ECLI:NL:RVS:2017:2367
Raad van State
- Voorlopige voorziening+bodemzaak
- Rechtspraak.nl
Niet-ontvankelijkheid van hoger beroep inzake aanvraag verblijfsvergunning asiel
Op 29 augustus 2017 heeft de voorzieningenrechter van de Afdeling bestuursrechtspraak van de Raad van State uitspraak gedaan in een zaak betreffende de niet-ontvankelijkheid van een hoger beroep van een vreemdeling tegen een besluit van de staatssecretaris van Veiligheid en Justitie. De vreemdeling had op 12 oktober 2016 een aanvraag ingediend voor een verblijfsvergunning asiel voor bepaalde tijd, welke aanvraag door de staatssecretaris was afgewezen. De vreemdeling heeft hiertegen beroep ingesteld bij de rechtbank Den Haag, zittingsplaats Amsterdam, die op 25 juli 2017 het beroep ongegrond verklaarde. De vreemdeling, vertegenwoordigd door mr. M.A.C. de Vilder-van Overmeire, heeft vervolgens hoger beroep ingesteld bij de Raad van State.

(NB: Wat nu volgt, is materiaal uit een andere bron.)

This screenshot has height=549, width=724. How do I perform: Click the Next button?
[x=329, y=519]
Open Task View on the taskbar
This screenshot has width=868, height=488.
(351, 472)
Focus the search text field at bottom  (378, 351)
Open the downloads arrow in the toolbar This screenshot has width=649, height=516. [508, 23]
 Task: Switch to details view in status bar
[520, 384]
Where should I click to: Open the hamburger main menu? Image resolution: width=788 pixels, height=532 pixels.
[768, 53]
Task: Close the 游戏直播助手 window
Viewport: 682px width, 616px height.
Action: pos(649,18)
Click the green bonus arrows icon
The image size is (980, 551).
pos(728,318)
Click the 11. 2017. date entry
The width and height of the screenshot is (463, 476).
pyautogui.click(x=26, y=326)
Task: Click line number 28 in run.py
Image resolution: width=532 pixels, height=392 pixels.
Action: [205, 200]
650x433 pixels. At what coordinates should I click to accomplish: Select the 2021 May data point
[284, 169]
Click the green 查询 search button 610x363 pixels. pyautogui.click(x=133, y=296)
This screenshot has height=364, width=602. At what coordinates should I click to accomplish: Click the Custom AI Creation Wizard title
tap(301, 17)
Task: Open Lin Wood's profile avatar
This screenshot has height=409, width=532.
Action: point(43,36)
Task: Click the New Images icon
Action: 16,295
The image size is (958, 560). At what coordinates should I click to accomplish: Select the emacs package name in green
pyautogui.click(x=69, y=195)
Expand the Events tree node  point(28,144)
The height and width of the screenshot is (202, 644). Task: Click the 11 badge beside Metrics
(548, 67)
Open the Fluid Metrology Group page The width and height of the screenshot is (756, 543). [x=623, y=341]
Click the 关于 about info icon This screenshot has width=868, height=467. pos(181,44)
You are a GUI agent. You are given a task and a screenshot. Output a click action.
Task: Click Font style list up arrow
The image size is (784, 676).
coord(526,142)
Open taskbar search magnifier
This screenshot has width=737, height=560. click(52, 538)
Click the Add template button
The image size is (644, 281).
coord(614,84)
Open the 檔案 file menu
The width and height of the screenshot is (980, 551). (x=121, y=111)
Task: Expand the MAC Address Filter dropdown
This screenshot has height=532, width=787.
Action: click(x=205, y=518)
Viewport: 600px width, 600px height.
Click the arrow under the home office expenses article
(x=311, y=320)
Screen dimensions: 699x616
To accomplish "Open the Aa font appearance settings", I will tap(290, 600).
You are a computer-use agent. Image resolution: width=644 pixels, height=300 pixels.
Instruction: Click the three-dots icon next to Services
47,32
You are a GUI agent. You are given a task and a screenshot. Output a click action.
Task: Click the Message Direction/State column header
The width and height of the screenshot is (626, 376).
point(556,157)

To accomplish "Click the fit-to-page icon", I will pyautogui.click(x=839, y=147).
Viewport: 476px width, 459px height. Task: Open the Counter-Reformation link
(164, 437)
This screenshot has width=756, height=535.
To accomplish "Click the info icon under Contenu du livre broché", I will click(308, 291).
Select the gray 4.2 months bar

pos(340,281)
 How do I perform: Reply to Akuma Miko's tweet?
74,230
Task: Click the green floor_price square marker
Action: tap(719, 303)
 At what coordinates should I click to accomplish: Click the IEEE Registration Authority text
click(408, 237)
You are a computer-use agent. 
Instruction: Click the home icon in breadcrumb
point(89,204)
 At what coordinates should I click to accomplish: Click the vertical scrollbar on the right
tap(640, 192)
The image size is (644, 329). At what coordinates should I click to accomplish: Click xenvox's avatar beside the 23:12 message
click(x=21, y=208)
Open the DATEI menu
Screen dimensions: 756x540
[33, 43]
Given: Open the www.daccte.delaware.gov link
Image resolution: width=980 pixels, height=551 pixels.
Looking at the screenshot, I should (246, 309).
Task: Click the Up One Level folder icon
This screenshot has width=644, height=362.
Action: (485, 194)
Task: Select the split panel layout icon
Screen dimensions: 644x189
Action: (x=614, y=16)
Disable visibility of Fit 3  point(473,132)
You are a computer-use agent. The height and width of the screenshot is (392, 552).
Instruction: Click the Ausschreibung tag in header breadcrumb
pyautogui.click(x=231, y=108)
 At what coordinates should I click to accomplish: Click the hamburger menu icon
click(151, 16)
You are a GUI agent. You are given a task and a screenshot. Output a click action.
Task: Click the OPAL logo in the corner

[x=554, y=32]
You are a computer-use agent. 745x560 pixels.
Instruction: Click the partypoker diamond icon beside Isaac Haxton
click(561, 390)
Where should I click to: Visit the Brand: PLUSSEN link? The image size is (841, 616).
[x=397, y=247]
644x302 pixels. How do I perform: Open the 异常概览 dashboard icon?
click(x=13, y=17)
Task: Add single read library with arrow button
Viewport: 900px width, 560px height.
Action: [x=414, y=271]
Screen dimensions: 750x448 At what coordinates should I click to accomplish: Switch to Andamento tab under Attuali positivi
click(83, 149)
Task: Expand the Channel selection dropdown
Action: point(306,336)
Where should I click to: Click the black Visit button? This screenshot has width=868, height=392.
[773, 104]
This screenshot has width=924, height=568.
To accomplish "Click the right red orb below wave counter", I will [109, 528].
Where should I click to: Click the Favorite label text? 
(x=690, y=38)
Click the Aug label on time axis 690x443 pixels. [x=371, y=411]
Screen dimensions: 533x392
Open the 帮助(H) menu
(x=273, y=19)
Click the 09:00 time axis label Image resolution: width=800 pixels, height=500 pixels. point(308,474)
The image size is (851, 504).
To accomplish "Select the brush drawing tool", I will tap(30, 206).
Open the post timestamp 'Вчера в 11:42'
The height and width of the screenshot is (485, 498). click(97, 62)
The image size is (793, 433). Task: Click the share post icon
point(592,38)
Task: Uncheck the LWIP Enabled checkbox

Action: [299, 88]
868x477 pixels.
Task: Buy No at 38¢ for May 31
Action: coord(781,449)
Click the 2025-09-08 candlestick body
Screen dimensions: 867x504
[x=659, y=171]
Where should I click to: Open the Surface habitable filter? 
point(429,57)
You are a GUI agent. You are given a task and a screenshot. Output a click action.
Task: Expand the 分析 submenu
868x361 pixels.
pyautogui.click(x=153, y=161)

De voorzieningenrechter heeft vastgesteld dat de termijn voor het indienen van het hogerberoepschrift op 1 augustus 2017 is geëindigd, maar dat het hogerberoepschrift pas op 2 augustus 2017 is verzonden. Hierdoor is het hoger beroep niet tijdig ingediend. De vreemdeling heeft geen feiten of omstandigheden aangevoerd die rechtvaardigen dat hij in verzuim is geweest. Daarom heeft de voorzieningenrechter geoordeeld dat het hoger beroep kennelijk niet-ontvankelijk is.
Gelet op deze beslissing heeft de voorzieningenrechter het verzoek om het treffen van een voorlopige voorziening afgewezen en is er geen aanleiding voor een proceskostenveroordeling. De uitspraak is openbaar gedaan op 29 augustus 2017.